**Exercise brief:** From the entries provided below, copy each line that contains the word "Publication".

── Data supplied ──

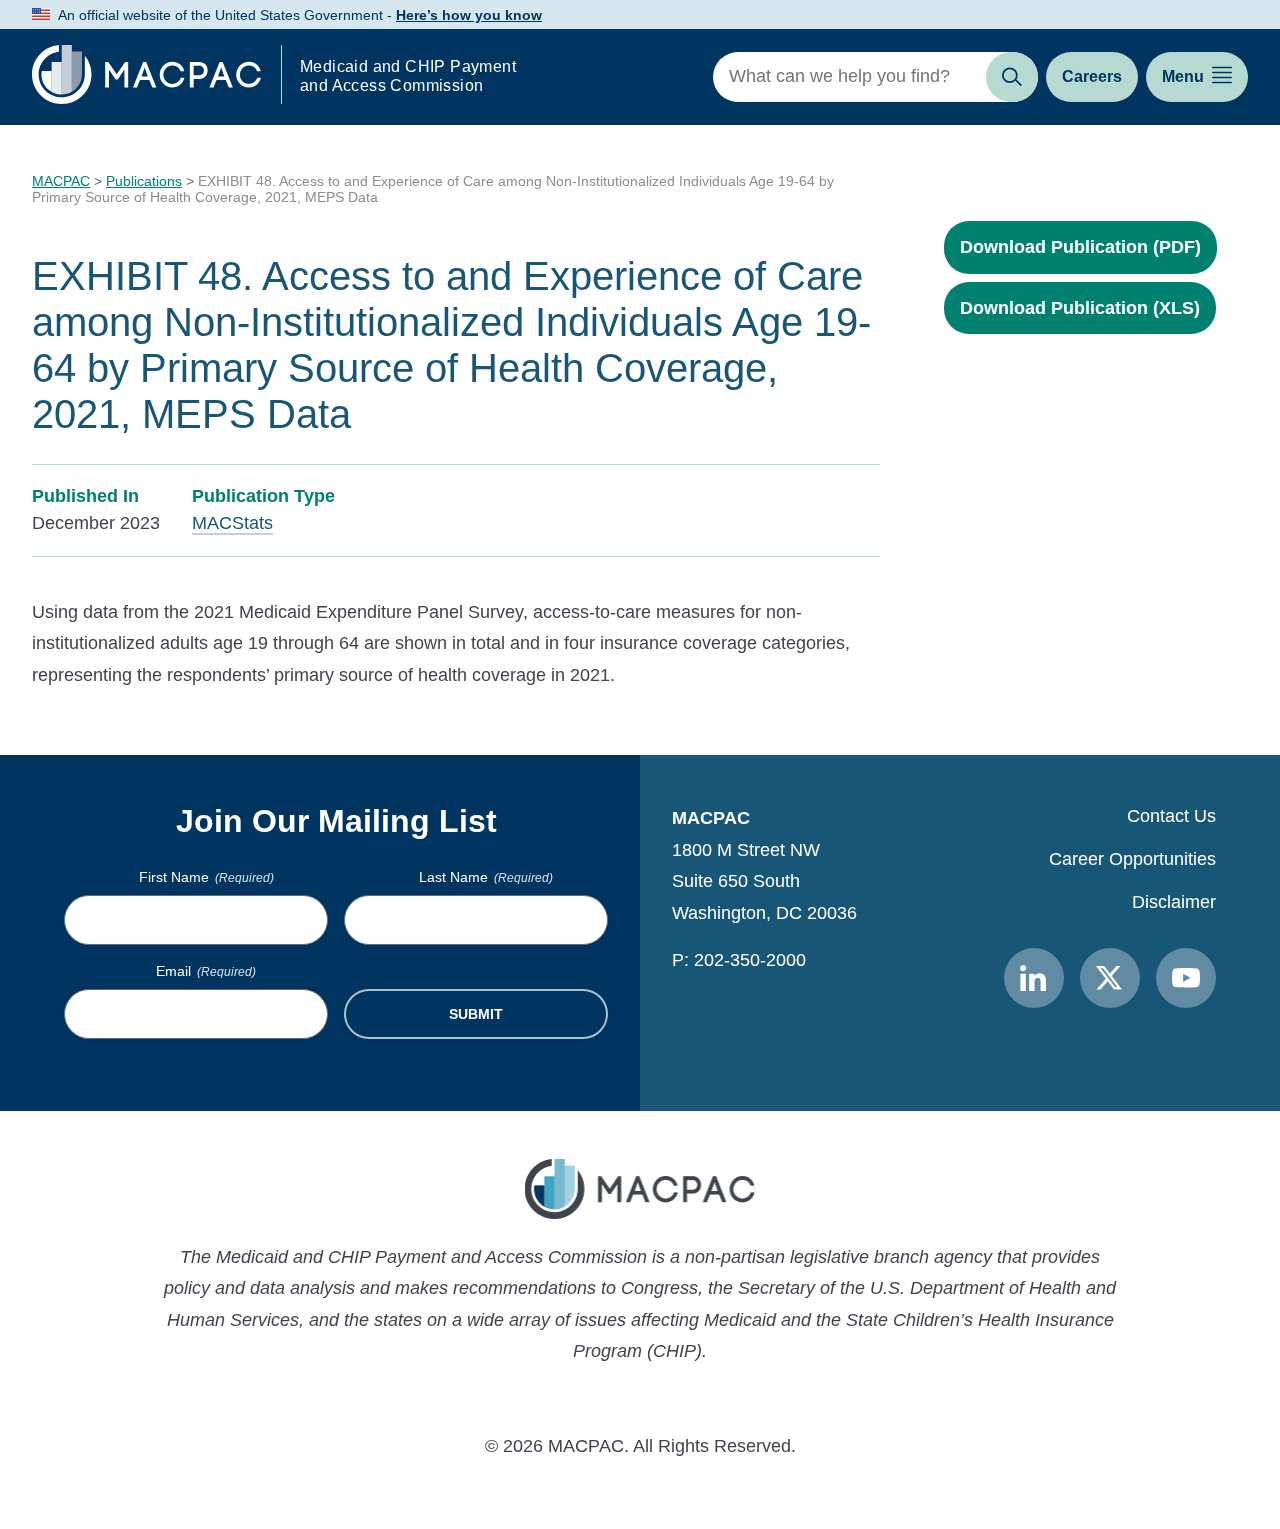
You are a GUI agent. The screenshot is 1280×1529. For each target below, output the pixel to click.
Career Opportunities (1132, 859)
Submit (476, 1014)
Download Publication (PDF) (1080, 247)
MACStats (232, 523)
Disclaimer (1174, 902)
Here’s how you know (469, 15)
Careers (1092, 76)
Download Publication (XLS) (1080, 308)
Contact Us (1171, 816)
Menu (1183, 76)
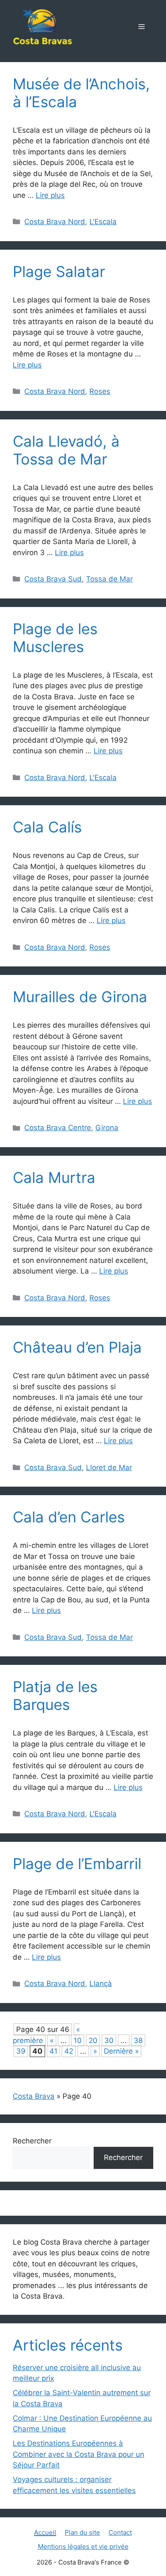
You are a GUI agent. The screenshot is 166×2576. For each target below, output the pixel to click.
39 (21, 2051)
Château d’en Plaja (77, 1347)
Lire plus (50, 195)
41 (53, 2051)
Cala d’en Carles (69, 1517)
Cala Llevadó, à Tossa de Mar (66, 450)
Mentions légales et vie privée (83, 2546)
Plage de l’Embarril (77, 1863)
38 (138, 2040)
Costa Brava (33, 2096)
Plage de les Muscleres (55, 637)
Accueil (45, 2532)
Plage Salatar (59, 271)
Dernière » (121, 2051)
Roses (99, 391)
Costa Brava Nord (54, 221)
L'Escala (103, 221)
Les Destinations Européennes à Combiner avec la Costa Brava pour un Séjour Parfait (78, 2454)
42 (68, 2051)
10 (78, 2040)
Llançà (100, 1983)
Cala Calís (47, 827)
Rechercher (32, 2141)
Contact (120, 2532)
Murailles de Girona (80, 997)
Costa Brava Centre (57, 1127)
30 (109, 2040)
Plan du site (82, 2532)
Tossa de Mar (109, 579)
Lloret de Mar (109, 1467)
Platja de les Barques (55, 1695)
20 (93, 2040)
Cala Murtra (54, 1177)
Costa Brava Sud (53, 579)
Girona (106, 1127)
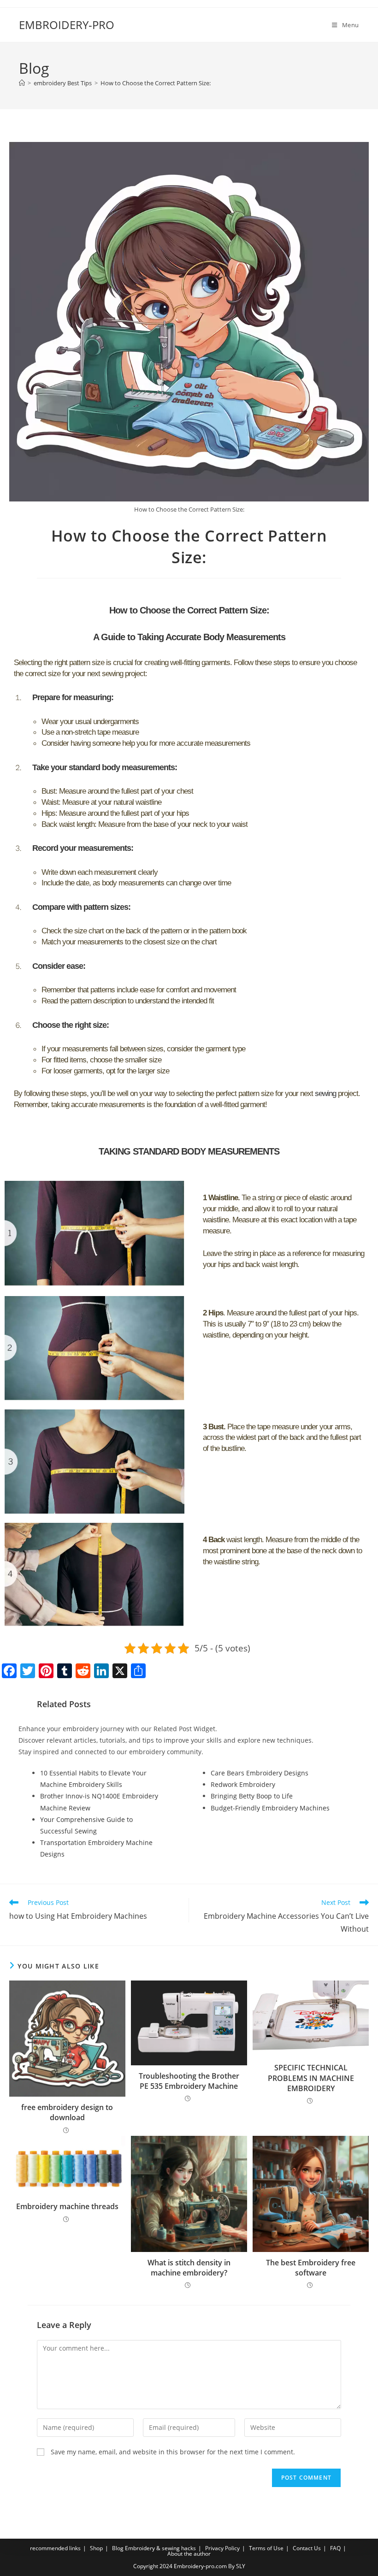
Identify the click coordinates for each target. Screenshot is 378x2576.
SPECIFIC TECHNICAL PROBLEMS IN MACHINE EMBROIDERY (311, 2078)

───

**Solved exercise:**
Download Publication (PDF) (1080, 247)
Download Publication (XLS) (1080, 308)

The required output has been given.